**Page**
····················

Many safety issues that led to the accident were recurring safety problems previously identified in BP internal audits, reports, and investigations, CSB said. BP acquired the refinery when it merged with Amoco Corp. in 1999.

CSB found that "cost-cutting in the 1990s by Amoco and then BP left the Texas City refinery vulnerable to a catastrophe." Over a 30-year period spanning the refinery's ownership by Amoco and BP, 23 workers died there, not counting the 15 workers killed in March 2005, said the report.

"Among other things, cost considerations discouraged refinery officials from replacing the blowdown drum with a flare system, which the CSB previously determined would have prevented or greatly minimized the severity of the accident," CSB investigators said. The explosion involved a C5-C6 isomerization unit with "antiquated equipment," they said.

Hydrocarbons originated from liquid overflow from an F-20 blowdown drum, BP Products North America Inc. has said in its incident investigation report that was released on Dec. 9, 2005. The fire and explosion occurred on the isom unit and involved the raffinate splitter and blowdown drum (OGJ, Jan. 23, 2006, p. 51). Flammable liquid hydrocarbons vented directly into the atmosphere.

"A geyser-like release of highly flammable liquid and vapor" was emitted, and a diesel pickup truck idling nearby ignited the vapor, causing the explosion and fire that resulted in fatalities and injuries in and around work trailers placed "too close" to the isom unit, the CSB report said.

CSB investigator Mark Kasniak developed a vapor and blast model. He calculates 7,600 gal of flammable liquid hydrocarbons was released in less than 2 min. Carolyn W. Merritt, CSB chairwoman and chief executive officer, called the explosion avoidable, saying it was "the inevitable result of a series of actions" by BP executives and its corporate board.

"Among other things, they cut costs that affected maintenance and safety [and] they ignored the implications of previous incidents that were red warning flags," Merritt said. "There was a broken safety culture at BP. The company has, since the accident, taken steps to improve process safety and to change their safety culture."

CSB concluded the Texas City refinery accident stemmed from organizational and safety deficiencies at all levels of BP.

"The boards of directors of oil and chemical companies should examine every detail of their process safety programs to ensure that another terrible tragedy like the one at BP does not occur," Merritt said. She advocates "a new standard of care for corporate boards of directors and CEOs throughout the world."

Process safety programs deserve the same level of attention, investment, and scrutiny as companies now dedicate to maintaining their financial controls, she said. Fielding questions from reporters about industry's reports of improved safety at refineries, Merritt said BP measured its safety record by the number of injuries to individuals at plants. This involves personal safety like slips, falls, and vehicle accidents. Industry needs to better measure risk factors to facilities, she said.

CSB recommends the Occupational Safety and Health Administration increase its petrochemical inspections and enforce safety regulations at refineries and chemical plants.

OSHA inspections
OSHA conducted only one planned Process Safety Management (PSM) inspection at the Texas City refinery in 1998 even though the refinery experienced fatal accidents from 1985 to 2005, said CSB supervisory investigator Don Holmstrom.

"OSHA's national focus is on inspecting facilities with high injury rates. While that is important, it has resulted in reduced attention to preventing less-frequent but catastrophic process safety incidents such as the one at Texas City," Holmstrom said. "Available evidence indicates that OSHA has an insufficient number of qualified inspectors to enforce the PSM standard at oil and chemical facilities," he said.

····················

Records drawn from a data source
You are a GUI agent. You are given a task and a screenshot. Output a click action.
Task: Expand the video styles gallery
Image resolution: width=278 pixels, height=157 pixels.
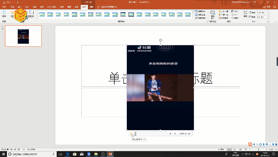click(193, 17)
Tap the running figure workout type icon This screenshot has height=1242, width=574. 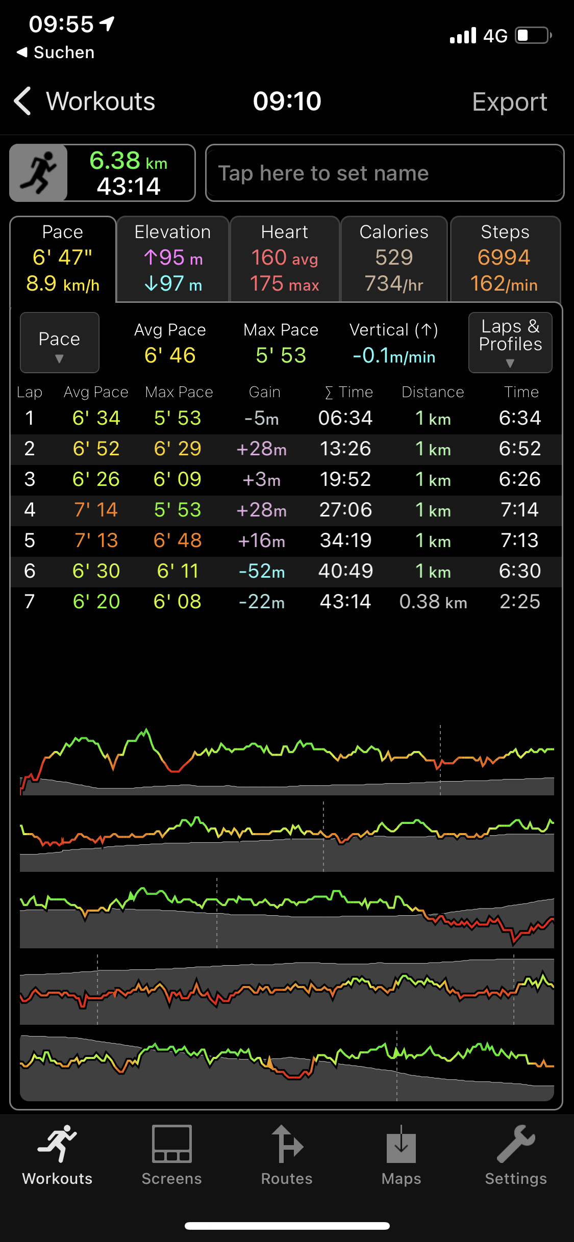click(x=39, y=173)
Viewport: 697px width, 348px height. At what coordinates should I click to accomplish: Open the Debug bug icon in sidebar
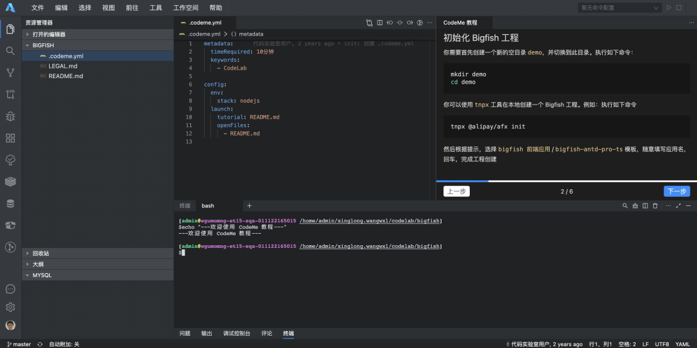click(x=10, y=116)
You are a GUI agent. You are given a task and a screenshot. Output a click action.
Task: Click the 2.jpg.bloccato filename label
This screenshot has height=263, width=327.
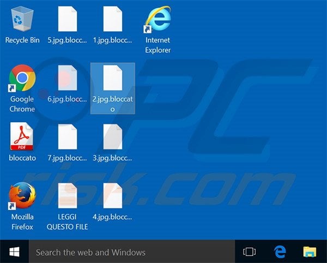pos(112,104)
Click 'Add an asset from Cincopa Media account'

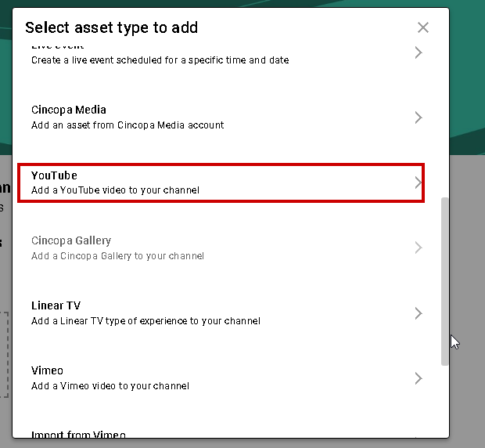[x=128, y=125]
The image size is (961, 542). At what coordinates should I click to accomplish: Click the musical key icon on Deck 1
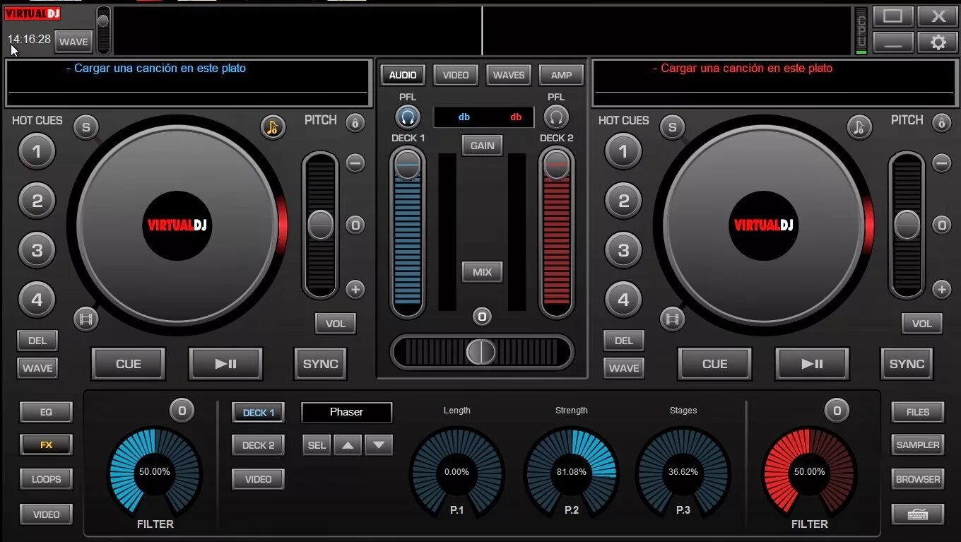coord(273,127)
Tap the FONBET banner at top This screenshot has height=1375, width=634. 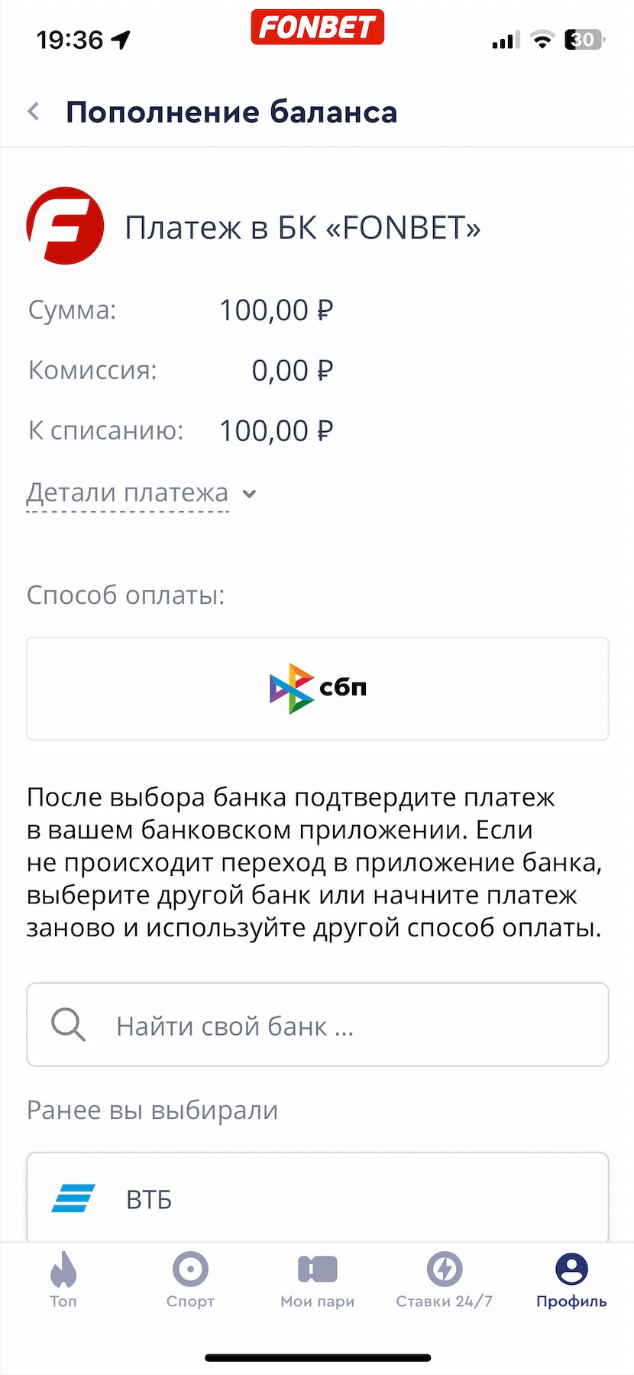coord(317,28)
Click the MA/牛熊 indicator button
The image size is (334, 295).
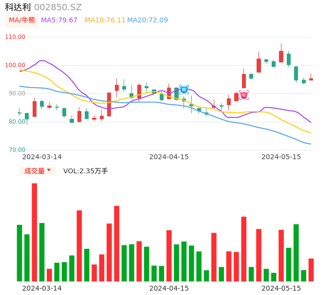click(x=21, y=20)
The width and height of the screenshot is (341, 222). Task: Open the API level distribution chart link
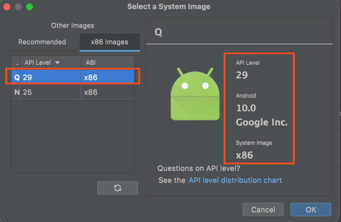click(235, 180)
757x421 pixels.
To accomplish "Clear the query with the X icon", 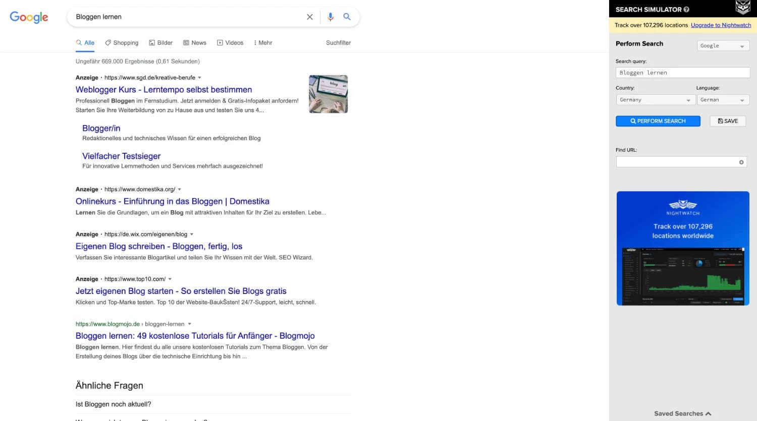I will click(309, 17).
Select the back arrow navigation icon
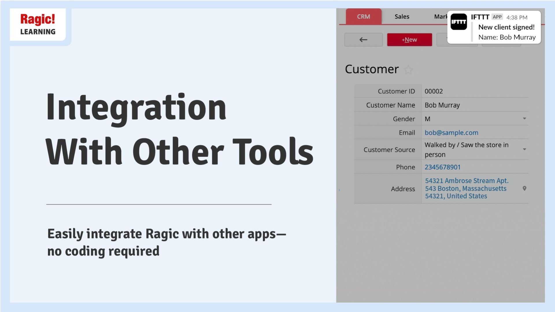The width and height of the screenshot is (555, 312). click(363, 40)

····················

**Task list**
1. From the article on the Texas City refinery explosion, return the passage that begins at the words "Hydrocarbons originated from" and stops after the words "CSB report said.".
2. Carry the article on the Texas City refinery explosion further, picking up after its last sentence.

**Expected results**
1.
Hydrocarbons originated from liquid overflow from an F-20 blowdown drum, BP Products North America Inc. has said in its incident investigation report that was released on Dec. 9, 2005. The fire and explosion occurred on the isom unit and involved the raffinate splitter and blowdown drum (OGJ, Jan. 23, 2006, p. 51). Flammable liquid hydrocarbons vented directly into the atmosphere.

"A geyser-like release of highly flammable liquid and vapor" was emitted, and a diesel pickup truck idling nearby ignited the vapor, causing the explosion and fire that resulted in fatalities and injuries in and around work trailers placed "too close" to the isom unit, the CSB report said.

2.
The report calls on OSHA to identify plants at the greatest risk of a catastrophic accident and then to conduct comprehensive inspections at those plants. It also recommends that OSHA hire or train new, specialized inspectors and expand its national PSM training curriculum. CSB concluded that existing rules likely could have prevented the Texas City accident.

"But if a company is not following those rules, year-in and year-out, it is ultimately the responsibility of the federal government to enforce good safety practices before more lives are lost," Merritt said. "These facilities simply have too many potentially catastrophic hazards to be overlooked."

CSB is an independent federal agency that investigates industrial chemical accidents, including the root causes of the accident such as equipment failure as well as regulations. It does not issue citations or fines but makes safety recommendations to plants, industry organizations, labor groups, and regulatory agencies.

The report recommends BP appoint an additional board member having expertise in process safety, and it also calls for BP senior executives to establish an improved incident reporting program and to use new indicators to measure safety performance.

An independent panel commissioned by BP and led by former US Sec. of State James A. Baker III raised similar issues that the industry needs to address, Holmstrom and Merritt said.

The CSB team recommends that the American Petroleum Institute and the United Steelworkers International Union work together to develop standards to prevent employee fatigue in the oil and chemical industry. Last week, API officials said US refiners already are applying lessons learned from the Texas City refinery (OGJ Online, Mar. 16, 2007).

Investigators said a valve allowing liquid to drain into storage tanks was left closed for over 3 hr during the isom unit startup on Mar. 23, contrary to unit start-up procedures. CSB concluded that human factors, including fatigue, led to this error.

"By Mar. 23, operators had been working 12-hr shifts for 29 or more consecutive days," CSB investigators said, adding "There are no fatigue-prevention guidelines that are widely used and accepted in the oil and chemical sector." The transportation industry has such regulations.

Earlier incidents
The report said BP had failed to investigate previous abnormal isom unit start-ups, and that a Mar. 23 decision by a control board operator to keep the drain valve closed was influenced by ineffective communication and by false instrument readings.

The normal liquid level in the tower was 6½ ft, but the level on Mar. 23 reached 158 ft shortly before the accident. This was unknown to operators. The CSB determined the level transmitter was miscalibrated, using a setting from outdated data sheets that likely had not been updated since 1975. CSB citied "lack of effective preventive maintenance, lack of change reviews and pre-startup reviews, and incomplete hazard analyses."

The refinery only investigated three of eight known previous isom blowdown release incidents where vapor was released from the same blowdown drum involved in the Mar. 23 accident. In 2004 an internal BP audit graded the refinery's analysis of incident information as "poor," CSB said.

CSB also determined that both the blowdown drum and relief-valve disposal piping were undersized. BP was required by federal regulations to conduct a study of the tower's pressure relief system but this study was 13 years overdue by 2005.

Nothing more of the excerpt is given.